◆ **PROVIDED DATA**
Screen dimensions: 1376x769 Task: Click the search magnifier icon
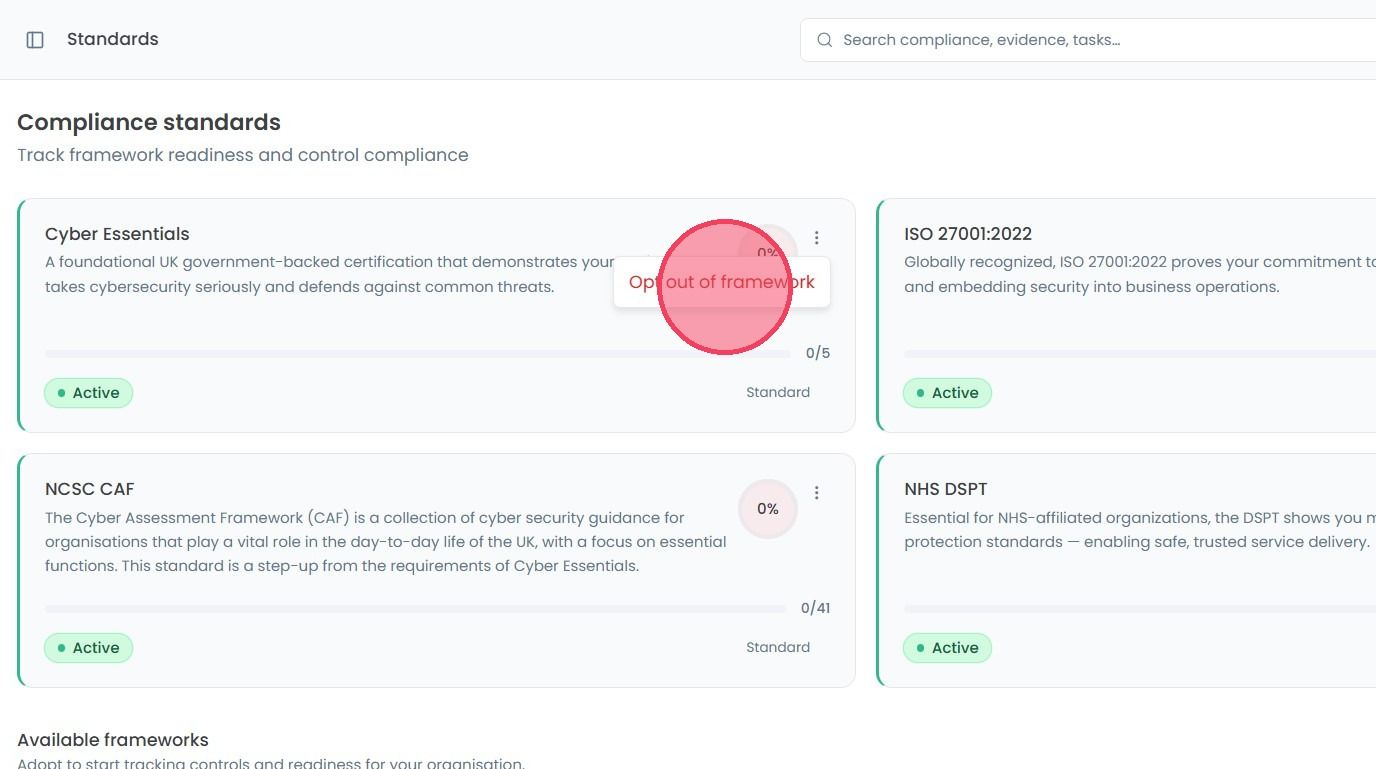[x=825, y=40]
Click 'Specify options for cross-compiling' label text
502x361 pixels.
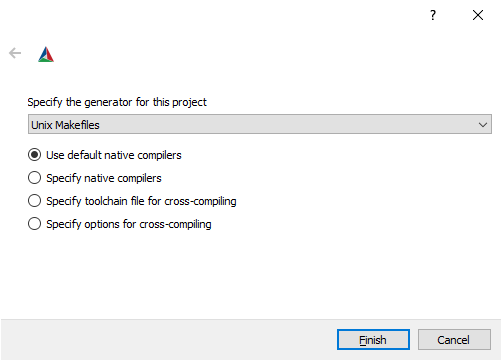tap(129, 224)
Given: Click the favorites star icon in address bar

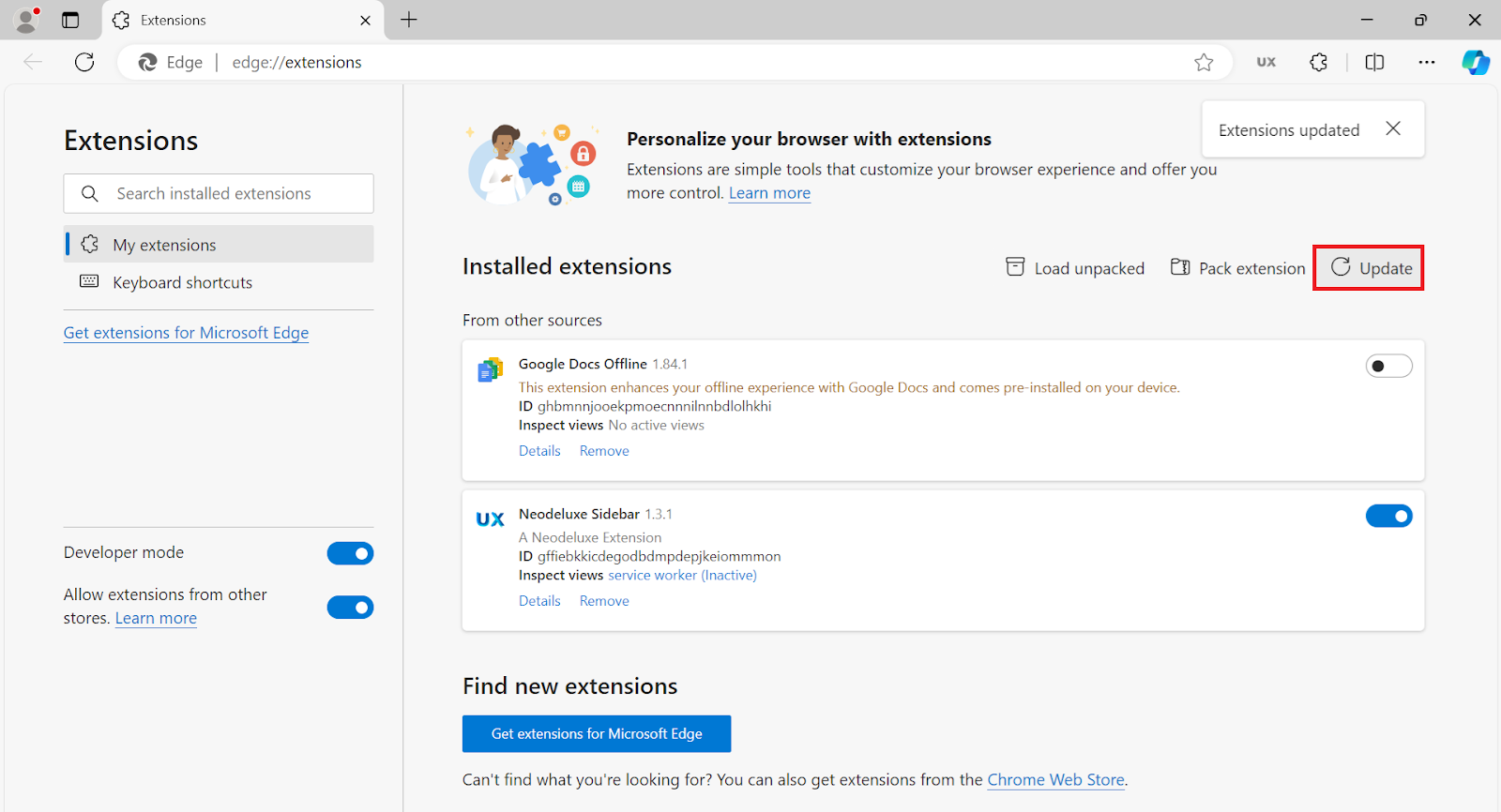Looking at the screenshot, I should click(1204, 62).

◆ **ABOUT THIS TASK**
Without the images, print all of the lines above exactly.

◆ **ANSWER BOX**
Screen dimensions: 1376x769 Task: Click the search magnifier icon
[x=825, y=40]
Click 'Specify options for cross-compiling' label text
502x361 pixels.
tap(129, 224)
Given: Click the favorites star icon in address bar

Looking at the screenshot, I should click(1204, 62).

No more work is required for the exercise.